> Task objective:
Check every line below for the string "thumbnail", and copy the lines that contain it.

——————————

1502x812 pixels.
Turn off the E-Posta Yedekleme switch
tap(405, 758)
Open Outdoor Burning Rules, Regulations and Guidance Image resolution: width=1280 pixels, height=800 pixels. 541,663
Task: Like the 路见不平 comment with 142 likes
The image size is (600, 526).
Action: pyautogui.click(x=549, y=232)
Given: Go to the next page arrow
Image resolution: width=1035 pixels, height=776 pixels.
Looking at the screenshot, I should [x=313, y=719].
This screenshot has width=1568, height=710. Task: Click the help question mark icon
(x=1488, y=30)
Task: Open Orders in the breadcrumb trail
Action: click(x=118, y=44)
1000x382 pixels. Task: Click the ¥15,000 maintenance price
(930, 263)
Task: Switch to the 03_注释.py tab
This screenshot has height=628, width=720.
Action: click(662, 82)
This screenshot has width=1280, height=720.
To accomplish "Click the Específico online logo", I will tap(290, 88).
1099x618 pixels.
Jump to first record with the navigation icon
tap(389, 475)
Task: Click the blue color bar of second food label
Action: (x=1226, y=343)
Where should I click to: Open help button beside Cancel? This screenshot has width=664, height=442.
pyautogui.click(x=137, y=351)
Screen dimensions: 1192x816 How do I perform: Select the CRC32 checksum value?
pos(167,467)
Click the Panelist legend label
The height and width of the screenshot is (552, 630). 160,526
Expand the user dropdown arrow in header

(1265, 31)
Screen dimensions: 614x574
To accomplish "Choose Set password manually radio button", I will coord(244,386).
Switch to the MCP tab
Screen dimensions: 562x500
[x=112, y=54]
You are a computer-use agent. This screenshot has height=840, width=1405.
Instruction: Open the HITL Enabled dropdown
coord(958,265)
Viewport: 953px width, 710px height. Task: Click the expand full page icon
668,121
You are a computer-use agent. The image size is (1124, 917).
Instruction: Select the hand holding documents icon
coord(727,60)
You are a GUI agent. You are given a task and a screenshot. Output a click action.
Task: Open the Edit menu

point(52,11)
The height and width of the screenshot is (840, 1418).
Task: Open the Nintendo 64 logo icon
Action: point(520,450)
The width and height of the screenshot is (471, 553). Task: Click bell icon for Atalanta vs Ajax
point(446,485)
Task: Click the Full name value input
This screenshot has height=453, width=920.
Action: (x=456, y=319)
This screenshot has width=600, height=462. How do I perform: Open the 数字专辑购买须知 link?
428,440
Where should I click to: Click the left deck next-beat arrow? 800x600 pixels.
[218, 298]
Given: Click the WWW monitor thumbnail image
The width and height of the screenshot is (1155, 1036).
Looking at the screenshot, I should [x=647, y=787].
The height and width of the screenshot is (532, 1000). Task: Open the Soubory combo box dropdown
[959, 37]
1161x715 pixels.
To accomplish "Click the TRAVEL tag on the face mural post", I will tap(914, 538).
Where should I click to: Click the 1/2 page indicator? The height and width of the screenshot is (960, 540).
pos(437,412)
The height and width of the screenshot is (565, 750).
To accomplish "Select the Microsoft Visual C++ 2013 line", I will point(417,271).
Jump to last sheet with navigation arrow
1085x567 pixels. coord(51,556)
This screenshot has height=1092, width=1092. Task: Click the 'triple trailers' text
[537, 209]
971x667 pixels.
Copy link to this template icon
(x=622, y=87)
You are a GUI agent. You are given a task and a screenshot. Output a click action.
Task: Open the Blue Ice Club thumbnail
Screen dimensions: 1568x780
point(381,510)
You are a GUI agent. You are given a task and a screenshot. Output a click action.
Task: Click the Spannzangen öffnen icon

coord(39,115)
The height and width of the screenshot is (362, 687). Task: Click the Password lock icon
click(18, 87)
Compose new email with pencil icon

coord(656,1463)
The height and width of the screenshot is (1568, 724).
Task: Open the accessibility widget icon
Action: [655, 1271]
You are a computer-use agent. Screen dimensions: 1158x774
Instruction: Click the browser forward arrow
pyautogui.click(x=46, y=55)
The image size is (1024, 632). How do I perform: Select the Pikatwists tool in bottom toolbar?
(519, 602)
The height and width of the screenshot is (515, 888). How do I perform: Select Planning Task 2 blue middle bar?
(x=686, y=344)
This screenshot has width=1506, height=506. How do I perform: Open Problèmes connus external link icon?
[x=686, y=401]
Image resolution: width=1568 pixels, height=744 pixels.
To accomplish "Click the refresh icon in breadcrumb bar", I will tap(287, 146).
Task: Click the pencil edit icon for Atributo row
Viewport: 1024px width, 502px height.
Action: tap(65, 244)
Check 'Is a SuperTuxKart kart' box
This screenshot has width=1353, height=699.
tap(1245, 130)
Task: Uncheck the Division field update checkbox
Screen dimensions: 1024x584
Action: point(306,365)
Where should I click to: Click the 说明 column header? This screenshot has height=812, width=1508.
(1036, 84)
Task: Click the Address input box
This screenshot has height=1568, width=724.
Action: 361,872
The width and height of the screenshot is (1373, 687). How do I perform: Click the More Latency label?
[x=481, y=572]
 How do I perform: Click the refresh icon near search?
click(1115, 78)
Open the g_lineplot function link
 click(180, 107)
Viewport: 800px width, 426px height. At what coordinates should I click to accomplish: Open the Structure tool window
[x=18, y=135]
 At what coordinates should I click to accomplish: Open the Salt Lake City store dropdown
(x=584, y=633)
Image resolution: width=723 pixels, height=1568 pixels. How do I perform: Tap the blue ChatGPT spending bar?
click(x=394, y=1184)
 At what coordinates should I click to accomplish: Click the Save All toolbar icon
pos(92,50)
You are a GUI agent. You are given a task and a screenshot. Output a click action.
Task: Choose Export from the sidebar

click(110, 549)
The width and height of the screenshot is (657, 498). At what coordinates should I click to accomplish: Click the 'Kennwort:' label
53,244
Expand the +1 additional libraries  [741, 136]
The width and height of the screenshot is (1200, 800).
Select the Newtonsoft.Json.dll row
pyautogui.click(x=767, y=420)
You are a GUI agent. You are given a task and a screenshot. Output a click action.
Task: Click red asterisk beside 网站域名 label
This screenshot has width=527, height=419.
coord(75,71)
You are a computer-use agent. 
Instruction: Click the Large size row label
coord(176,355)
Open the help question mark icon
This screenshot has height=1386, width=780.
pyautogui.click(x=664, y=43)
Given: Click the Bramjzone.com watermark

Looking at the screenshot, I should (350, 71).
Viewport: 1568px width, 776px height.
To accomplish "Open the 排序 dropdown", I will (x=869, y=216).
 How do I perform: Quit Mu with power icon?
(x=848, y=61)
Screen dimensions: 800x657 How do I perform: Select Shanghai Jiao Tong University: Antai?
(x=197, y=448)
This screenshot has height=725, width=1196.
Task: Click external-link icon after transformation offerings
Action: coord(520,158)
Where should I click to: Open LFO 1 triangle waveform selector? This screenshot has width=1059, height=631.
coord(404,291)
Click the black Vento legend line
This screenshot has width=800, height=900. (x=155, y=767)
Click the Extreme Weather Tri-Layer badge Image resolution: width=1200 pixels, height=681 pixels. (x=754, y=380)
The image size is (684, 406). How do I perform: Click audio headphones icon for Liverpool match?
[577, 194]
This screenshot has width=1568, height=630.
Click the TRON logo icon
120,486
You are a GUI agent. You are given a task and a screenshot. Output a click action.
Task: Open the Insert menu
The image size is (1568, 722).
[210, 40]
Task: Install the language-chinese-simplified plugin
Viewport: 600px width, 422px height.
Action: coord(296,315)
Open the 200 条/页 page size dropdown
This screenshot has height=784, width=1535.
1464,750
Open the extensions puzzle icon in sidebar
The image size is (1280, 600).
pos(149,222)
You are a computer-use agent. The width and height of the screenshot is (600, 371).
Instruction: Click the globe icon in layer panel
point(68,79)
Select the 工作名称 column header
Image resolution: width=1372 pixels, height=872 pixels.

——————————

> Response area:
Given: Click the WWW monitor thumbnail image
Task: Open the Blue Ice Club thumbnail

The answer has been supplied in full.